Ultra-stretchable and Conductive Polyacrylamide/Carboxymethyl Chitosan
Composite Hydrogels as Flexible Sensors
There is a great demand for the fabrication of soft electronics using
hydrogels due to their biomimetic structures and good flexibility.
However, conventional hydrogels have poor mechanical properties, which
restricts their applications as stretchable sensors. Herein, a facile
one-step strategy is proposed to fabricate tough hydrogels with a
semi-interpenetrating network structure by free-radical polymerization.
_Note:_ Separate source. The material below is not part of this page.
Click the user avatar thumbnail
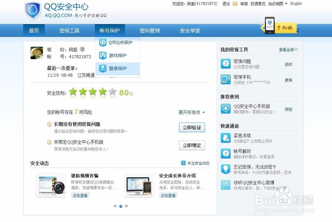This screenshot has height=222, width=332. (37, 53)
The obtained polyacrylamide/carboxymethyl chitosan composite hydrogels
possess outstanding transmittance and excellent mechanical performances,
with tensile breaking stress of 260 kPa, breaking strain of 3300%, and
toughness of 2400 kJ/m3. These hydrogels have low modulus of
~10 kPa, fast recoverability after unloading, and high
conductivity of ~0.85 S/m without the addition of other
conductive substances. The ionic conductivity of the gels originates
from the counterions of carboxymethyl chitosan, affording the hydrogels
as resistive-type sensors. The resultant hydrogel sensors demonstrate a
broad strain window, excellent linear response, high sensitivity with a
gauge factor, and great durability, capable of monitoring diverse human
motions. This work provides a new strategy to develop stretchable
conductive hydrogels with promising applications in the fields of
artificial intelligence and flexible electronics.